FIORDILIGI, DORABELLA, FERRANDO E GUGLIELMO
Addio!
Mi si divide il cor, bell'idol mio!
Addio! Addio! Addio!

(Mentre si ripete il coro, Ferrando e Guglielmo entrano nella barca che poi s'allontana. I soldati partono, seguiti dagli uomini e dalle donne.)




Miah Persson (Fiordiligi), Anke Vondung (Dorabella), Luca Pisaroni (Guglielmo),
Topi Lehtipuu (Ferrando), Nicolas Rivenq (Don Alfonso)
dir: Iván Fischer (2006)


Daniela Dessì (Fiordiligi), Delores Ziegler (Dorabella), Alessandro Corbelli (Guglielmo),
Josef Kundlak (Ferrando), Claudio Desderi (Don Alfonso)
dir: Riccardo Muti (1989)


Elisabeth Schwarzkopf, Christa Ludwig, Giuseppe Taddei, Alfredo Kraus, Walter Berry
dir: Karl Böhm (1963)

Dorothea Röschmann, Katharina Kammerloher, Hanno Müller-Brachmann, Werner Güra, Roman Trekel, dir: Daniel Barenboim (2002)

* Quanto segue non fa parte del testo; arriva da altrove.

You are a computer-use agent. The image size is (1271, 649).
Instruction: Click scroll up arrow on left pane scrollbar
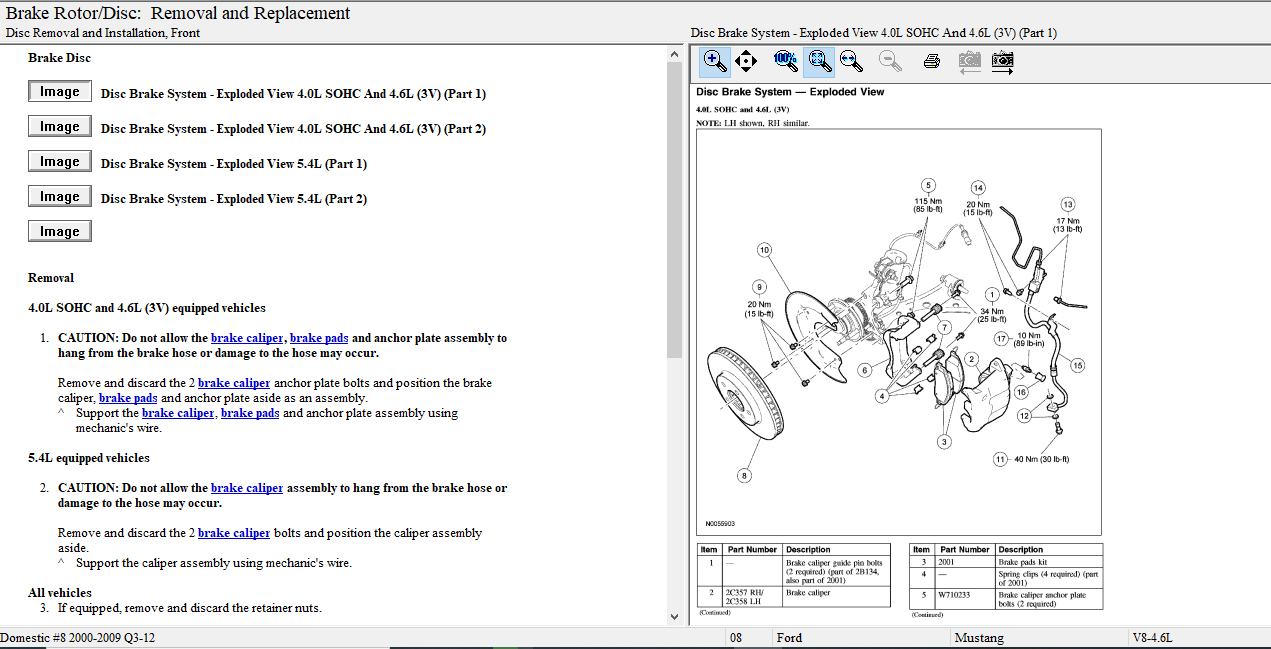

Si può ben immaginare che il pittore di scena [della "prima" del 1790] abbia contribuito in modo determinante all'effetto illusionistico d'insieme, ma purtroppo nulla che possa dare un'idea dell'apparato visivo di "Così fan tutte" è stato conservato. Tuttavia un'illustrazione tratta da un'edizione veneziana delle opere di Goldoni ci offre un quadro abbastanza suggestivo dello stile in voga in Italia attorno al 1790 nel campo dell'abbigliamento come dell'arredamento da giardino; vi si possono riconoscere anche i tipici "sedili erbosi" richiesti dagli scenografi del tempo. La scena ricorda molto da vicino quella in cui Don Alfonso, nel primo atto di "Così fan tutte", commenta in tono sardonico il congedo degli amanti.